Today started grey and early, shimmering gloom but the forecast was good. Patches of clearing, glimpsed and snatched away again, but leaving a little more behind at each clearing.
The Zodiac scrunched against the rock of Saddle Island; a strong swell but we scrabbled ashore on wet, slithery rocks. Climbed the steep tussac to the plateau and then we split off to the four winds of the island, high above the surging sea.
The sun breaks through: two wandering albatrosses gaze back, massively white, sitting patiently with oversize beaks. Giant petrels everywhere, squashed on young chicks, yelling protection. The ground is riddled with the holes of burrow-nesting petrels - white-chins, diving petrels, prions.
White-chinned petrels swoop, circling to their nests as the sun builds. The occasional clipped crack of icebergs breaking and the low roar of a big glacier calving pierces the brilliant stillness.

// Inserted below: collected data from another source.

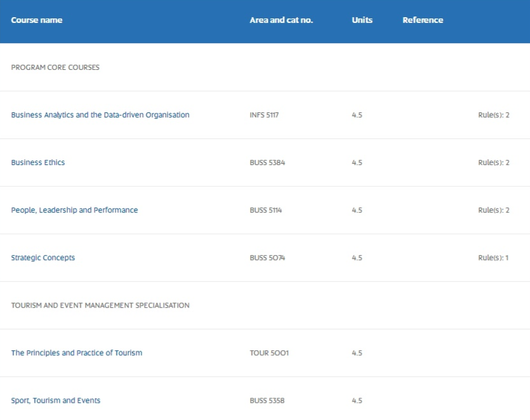Go to the Strategic Concepts course page
Image resolution: width=530 pixels, height=420 pixels.
tap(43, 258)
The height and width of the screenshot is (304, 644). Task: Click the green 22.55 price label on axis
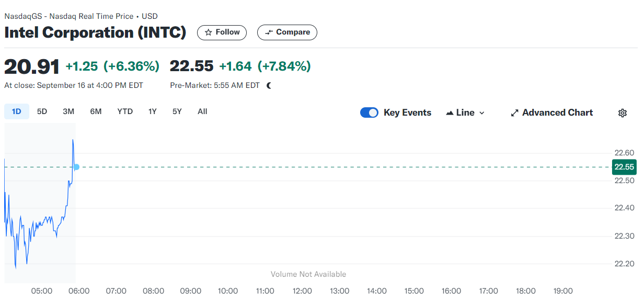(x=624, y=167)
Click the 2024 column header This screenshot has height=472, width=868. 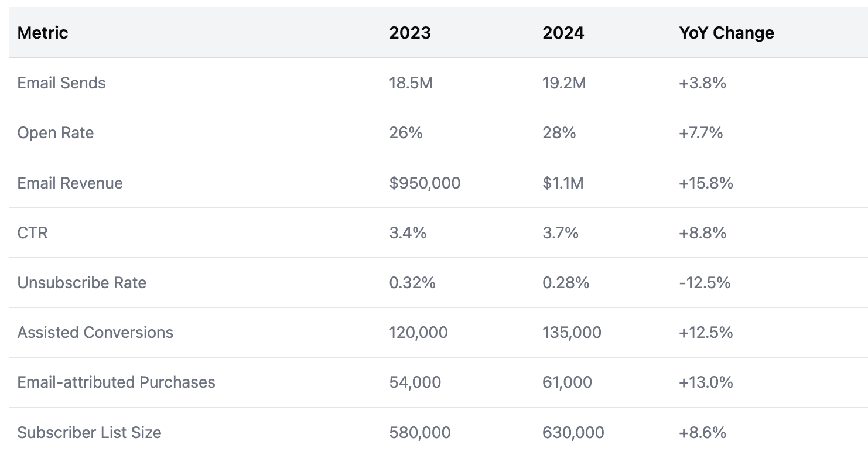click(x=563, y=33)
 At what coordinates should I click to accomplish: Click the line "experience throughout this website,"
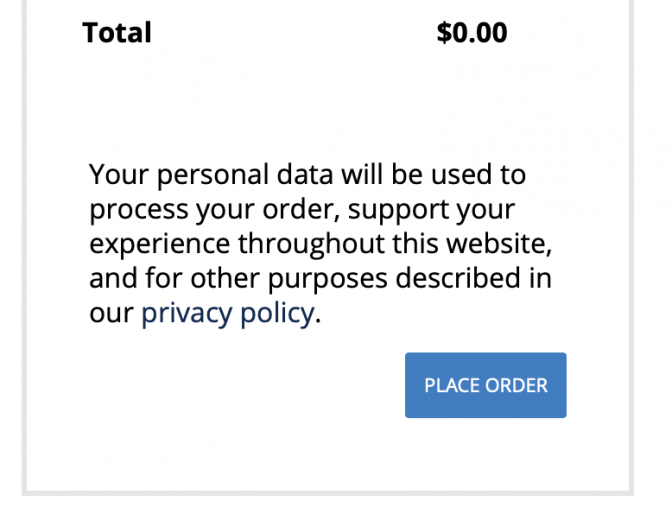pyautogui.click(x=320, y=244)
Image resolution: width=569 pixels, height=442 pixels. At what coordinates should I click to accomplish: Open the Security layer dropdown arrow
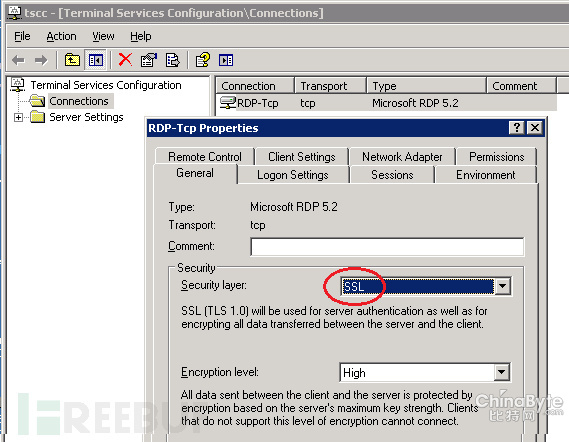pyautogui.click(x=502, y=286)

The seascape clears, straggling wisps of cloud linger against the brilliant blue of the sea studded with small bergs, the wet green of the tussac, the shiny majesty of a thousand rocky peaks, un-named, unclimbed, untouched. The rocky scree of our island for the day climbs steeply to end abruptly in a 600 foot plunge to the sea.
Our paradise of the perfect morning is broken by the finding of rat droppings. Then a skull; I hear rodent scurrying among the high tussac. Brought to South Georgia by people, rats are a serious pest here: they eat the burrow-nesting birds. And already, they have cleared out the pipits.
Our morning's idyll has found the beginnings of a nightmare. Our brief visit has made Saddle Island a top conservation priority: without a rat eradication programme the burrows will fall silent in ten, maybe 20 years. Thank goodness we've found this now, while there is still time to act.